WHAT IS EXPECTED
Format the lines between the line containing "Click the Shipping label in basket totals" and the line containing "tap(38, 430)", inclusive, as a JSON list of strings with one string per line, omitting blank lines.

___ INPUT FOR THIS TASK ___

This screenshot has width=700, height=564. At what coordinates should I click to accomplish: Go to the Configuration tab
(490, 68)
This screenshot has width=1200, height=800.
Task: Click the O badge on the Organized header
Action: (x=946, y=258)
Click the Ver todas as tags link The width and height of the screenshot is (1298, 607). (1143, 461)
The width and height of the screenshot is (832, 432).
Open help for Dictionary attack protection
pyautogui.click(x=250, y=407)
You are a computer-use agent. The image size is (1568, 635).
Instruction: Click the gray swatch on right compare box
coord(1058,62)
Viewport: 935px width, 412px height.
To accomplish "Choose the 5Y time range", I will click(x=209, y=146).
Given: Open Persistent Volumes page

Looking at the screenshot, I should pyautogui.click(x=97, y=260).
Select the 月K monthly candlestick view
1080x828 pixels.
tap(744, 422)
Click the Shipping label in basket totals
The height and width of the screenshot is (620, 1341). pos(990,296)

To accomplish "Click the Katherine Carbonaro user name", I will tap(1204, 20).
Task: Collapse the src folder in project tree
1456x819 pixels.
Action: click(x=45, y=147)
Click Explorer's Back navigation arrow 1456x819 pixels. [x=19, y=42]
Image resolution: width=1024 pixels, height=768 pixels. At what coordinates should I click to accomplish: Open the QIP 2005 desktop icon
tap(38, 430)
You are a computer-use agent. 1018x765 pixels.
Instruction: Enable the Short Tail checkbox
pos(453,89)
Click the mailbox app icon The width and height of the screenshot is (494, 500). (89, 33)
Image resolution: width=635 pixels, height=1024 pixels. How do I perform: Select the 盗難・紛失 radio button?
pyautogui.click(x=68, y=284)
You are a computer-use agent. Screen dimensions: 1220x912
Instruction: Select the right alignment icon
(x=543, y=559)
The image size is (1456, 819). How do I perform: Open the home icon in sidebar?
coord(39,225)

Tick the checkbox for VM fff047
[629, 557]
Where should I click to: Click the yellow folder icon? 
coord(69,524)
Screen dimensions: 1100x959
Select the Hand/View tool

___

COMPLETED TASK
[
  "Click the Shipping label in basket totals",
  "The height and width of the screenshot is (620, 1341). pos(990,296)",
  "To accomplish \"Click the Katherine Carbonaro user name\", I will tap(1204, 20).",
  "Task: Collapse the src folder in project tree",
  "1456x819 pixels.",
  "Action: click(x=45, y=147)",
  "Click Explorer's Back navigation arrow 1456x819 pixels. [x=19, y=42]",
  "Image resolution: width=1024 pixels, height=768 pixels. At what coordinates should I click to accomplish: Open the QIP 2005 desktop icon",
  "tap(38, 430)"
]